There is no issue with the pci-device's host-driver (confirmed by
preventing the loading of host-driver at host-bootup). Thus, nothing
to be fixed at the host-driver side.
Rather seems some dma mapping/unmapping inconsistency is happening,
when kvm/qemu boots up with the pci-device attached to the guest.
I put up debug-logs in "vfio_iommu_type1_ioctl" method in
"vfio_iommu_type1.c" (on the host-machine).
When the guest boots up, repeated DMA-mappings are observed for the
same address as per the host-machine's logs (without a corresponding
DMA-unmapping first) :
##########################################################################################
ajay@ajay-Latitude-E6320:~$ tail -f /var/log/syslog | grep "ajay: "
Oct 7 14:12:32 ajay-Latitude-E6320 kernel: [ 146.202297] ajay:
_MAP_DMA for [0x7ffe724a8670] status [0]
Oct 7 14:12:32 ajay-Latitude-E6320 kernel: [ 146.583179] ajay:
_MAP_DMA for [0x7ffe724a8670] status [0]
Oct 7 14:12:32 ajay-Latitude-E6320 kernel: [ 146.583253] ajay:
_MAP_DMA for [0x7ffe724a8670] status [0]
Oct 7 14:12:36 ajay-Latitude-E6320 kernel: [ 150.105584] ajay:
_MAP_DMA for [0x7ffe724a8670] status [0]
Oct 7 14:13:07 ajay-Latitude-E6320 kernel: [ 180.986499] ajay:
_UNMAP_DMA for [0x7ffe724a9840] status [0]
Oct 7 14:13:07 ajay-Latitude-E6320 kernel: [ 180.986559] ajay:
_MAP_DMA for [0x7ffe724a97d0] status [0]
Oct 7 14:13:07 ajay-Latitude-E6320 kernel: [ 180.986638] ajay:
_MAP_DMA for [0x7ffe724a97d0] status [0]
Oct 7 14:13:07 ajay-Latitude-E6320 kernel: [ 181.087359] ajay:
_MAP_DMA for [0x7ffe724a97d0] status [0]
Oct 7 14:13:13 ajay-Latitude-E6320 kernel: [ 187.271232] ajay:
_UNMAP_DMA for [0x7fde7b7fcfa0] status [0]
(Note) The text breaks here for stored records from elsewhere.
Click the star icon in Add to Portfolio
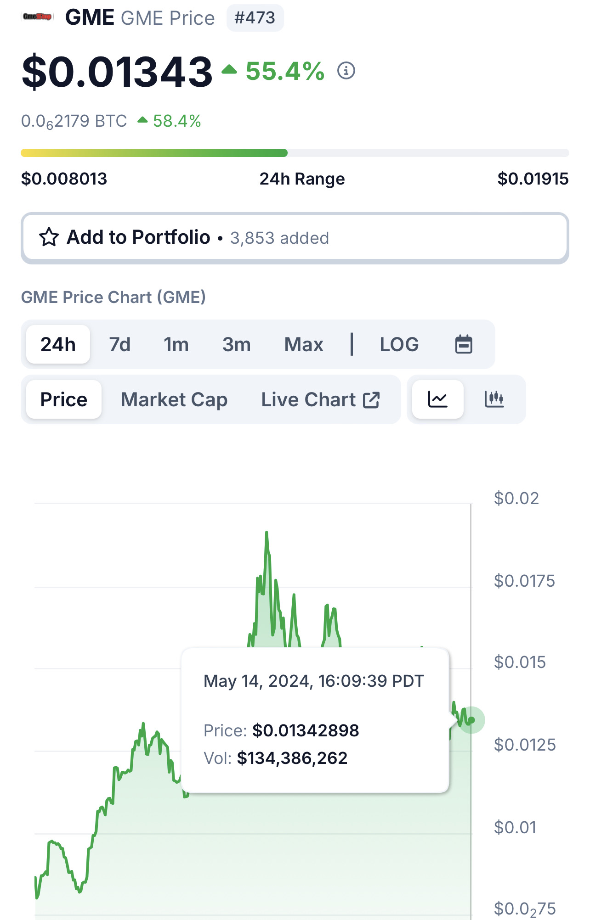The height and width of the screenshot is (920, 590). 49,237
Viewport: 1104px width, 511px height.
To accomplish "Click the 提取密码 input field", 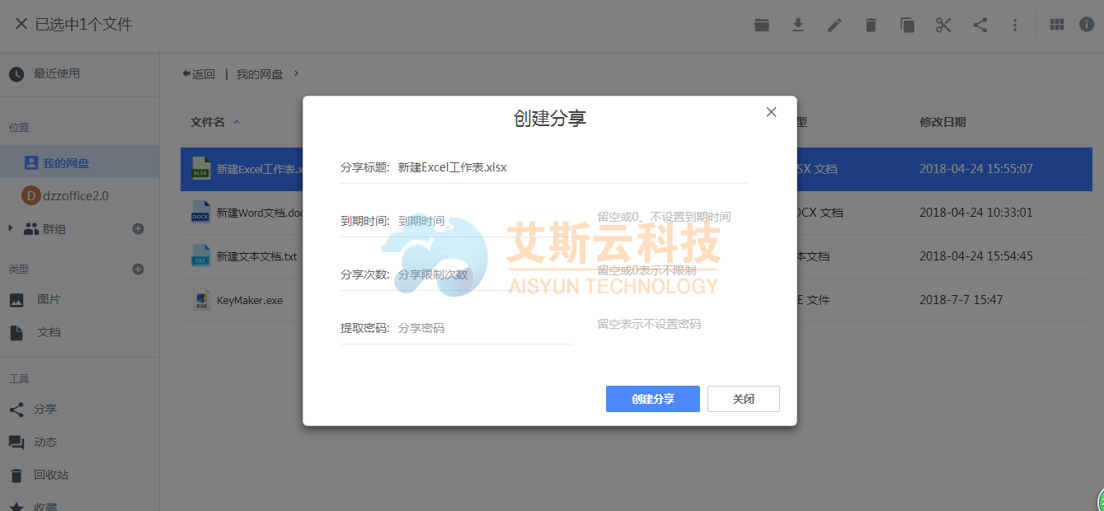I will pyautogui.click(x=482, y=328).
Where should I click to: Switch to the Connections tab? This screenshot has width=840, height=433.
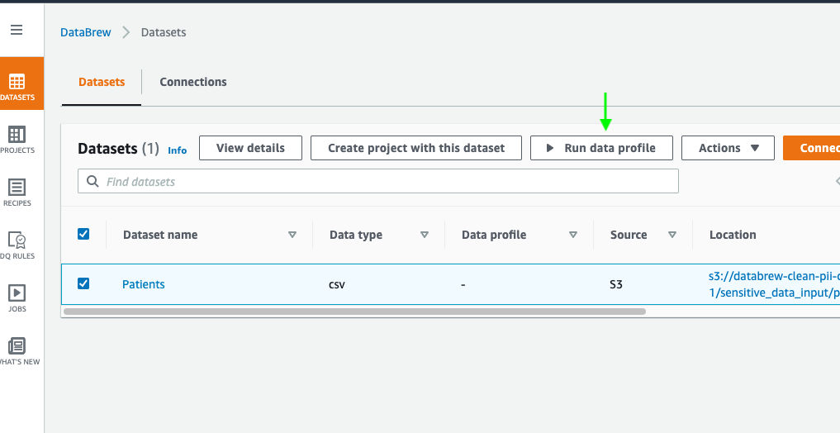(193, 82)
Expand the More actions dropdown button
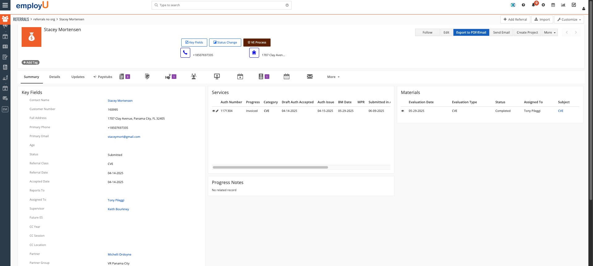The width and height of the screenshot is (593, 266). coord(549,32)
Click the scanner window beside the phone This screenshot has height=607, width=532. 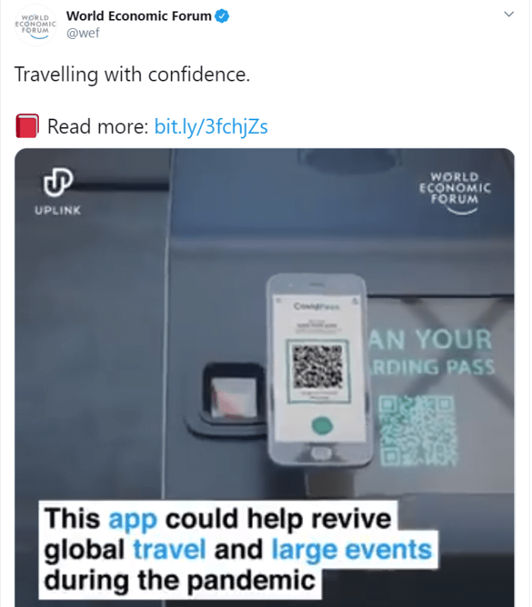tap(233, 397)
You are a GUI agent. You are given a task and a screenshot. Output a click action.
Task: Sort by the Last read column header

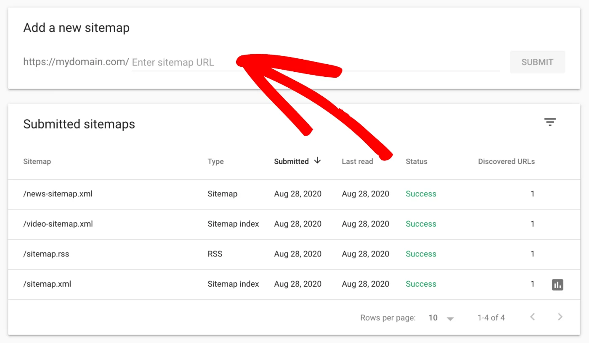coord(357,161)
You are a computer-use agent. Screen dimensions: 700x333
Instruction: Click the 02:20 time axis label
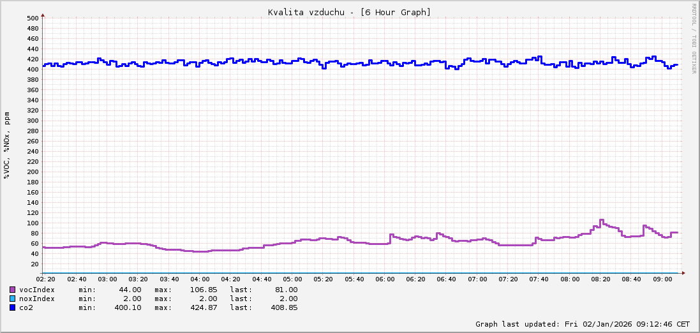pyautogui.click(x=45, y=279)
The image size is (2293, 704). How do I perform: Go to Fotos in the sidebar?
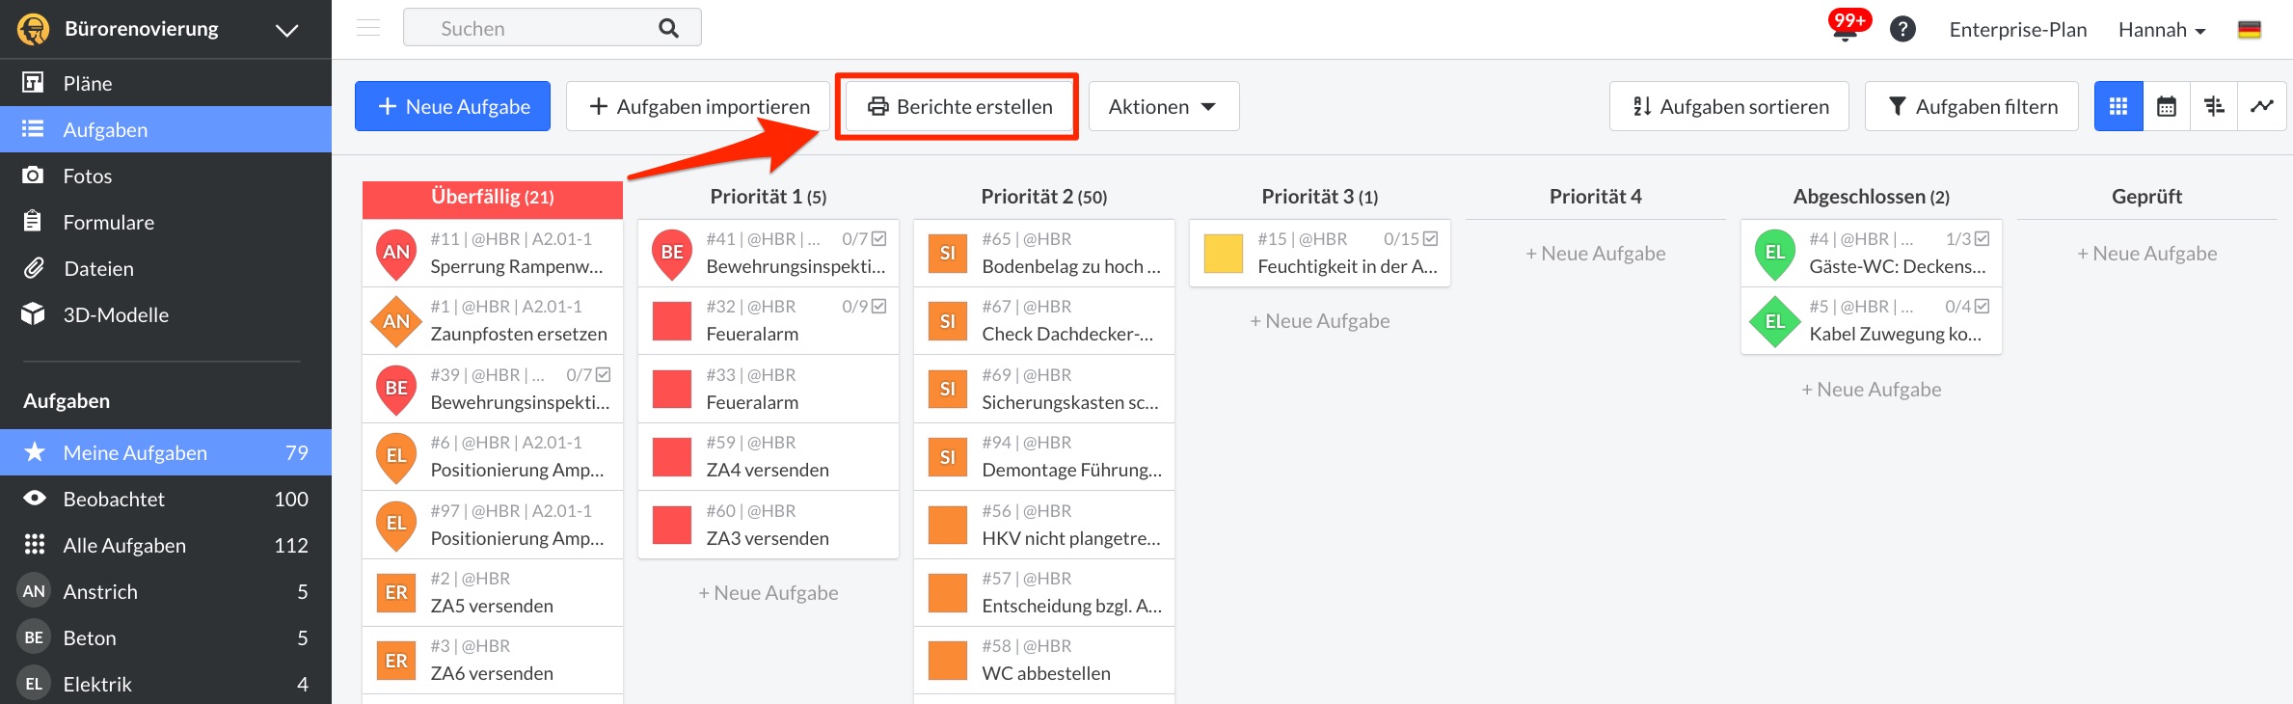click(x=88, y=176)
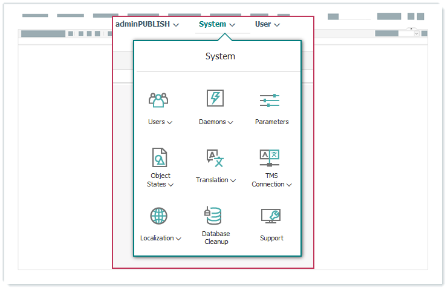Click the Localization globe icon
This screenshot has width=448, height=290.
(x=158, y=216)
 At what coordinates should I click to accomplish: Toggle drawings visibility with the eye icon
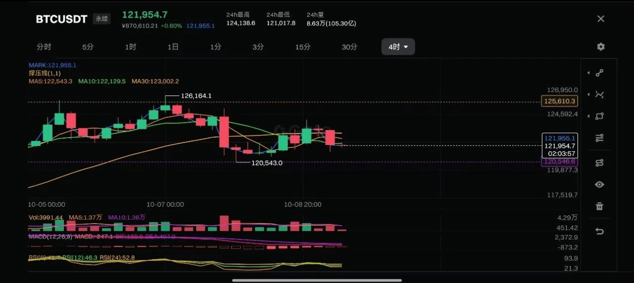coord(600,185)
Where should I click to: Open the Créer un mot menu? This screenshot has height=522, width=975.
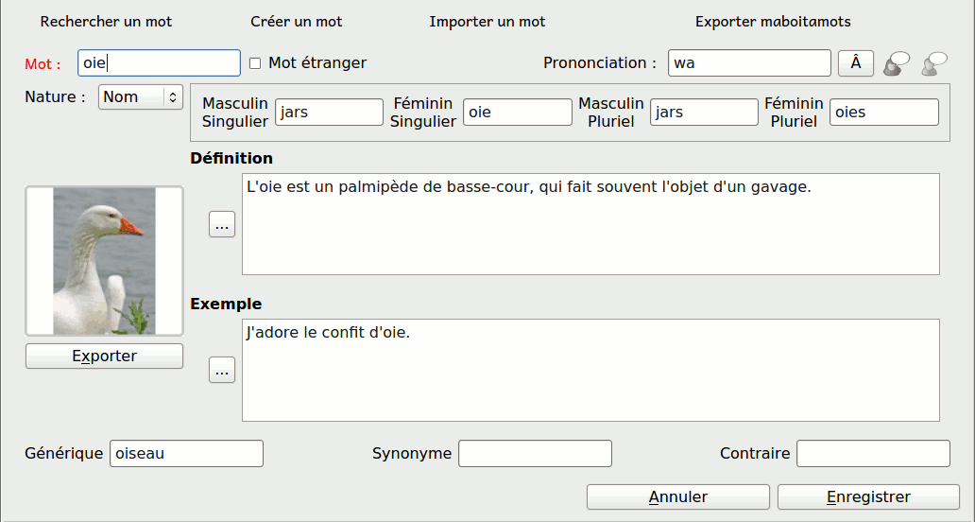297,21
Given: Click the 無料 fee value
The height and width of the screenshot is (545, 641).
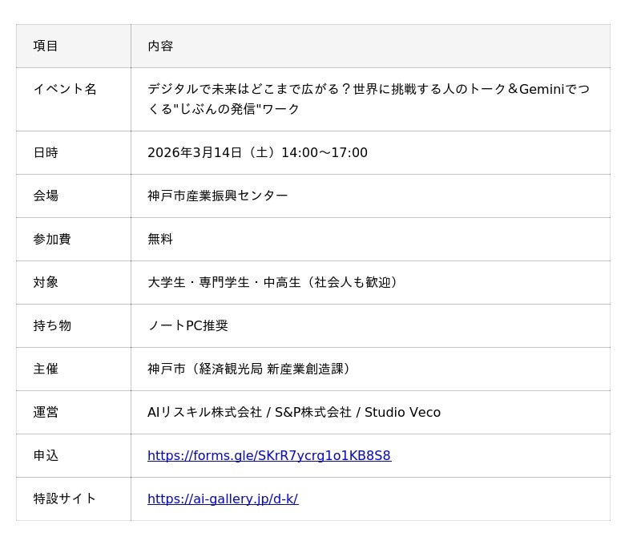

Oct 7 14:13:13 ajay-Latitude-E6320 kernel: [ 187.271320] ajay:
_UNMAP_DMA for [0x7fde7b7fcfa0] status [0]
....
##########################################################################################
I'll try and backtrack to the userspace process that is sending these ioctls.
Thanks and Regards,
Ajay
On Tue, Oct 5, 2021 at 4:01 AM Alex Williamson
<[email protected]> wrote:
>
> On Sat, 2 Oct 2021 22:48:24 +0530
> Ajay Garg <[email protected]> wrote:
>
> > Thanks Lu for the reply.
> >
> > >
> > > Isn't the domain should be switched from a default domain to an
> > > unmanaged domain when the device is assigned to the guest?
> > >
> > > Even you want to r-setup the same mappings, you need to un-map all
> > > existing mappings, right?
> > >
> >
> > Hmm, I guess that's a (design) decision the KVM/QEMU/VFIO communities
> > need to take.
> > May be the patch could suppress the flooding till then?
>
> No, this is wrong. The pte values should not exist, it doesn't matter
> that they're the same. Is the host driver failing to remove mappings
> and somehow they persist in the new vfio owned domain? There's
> definitely a bug beyond logging going on here. Thanks,
>
> Alex
>
> I'll try and backtrack to the userspace process that is sending these ioctls.
>
The userspace process is qemu.
I compiled qemu from latest source, installed via "sudo make install"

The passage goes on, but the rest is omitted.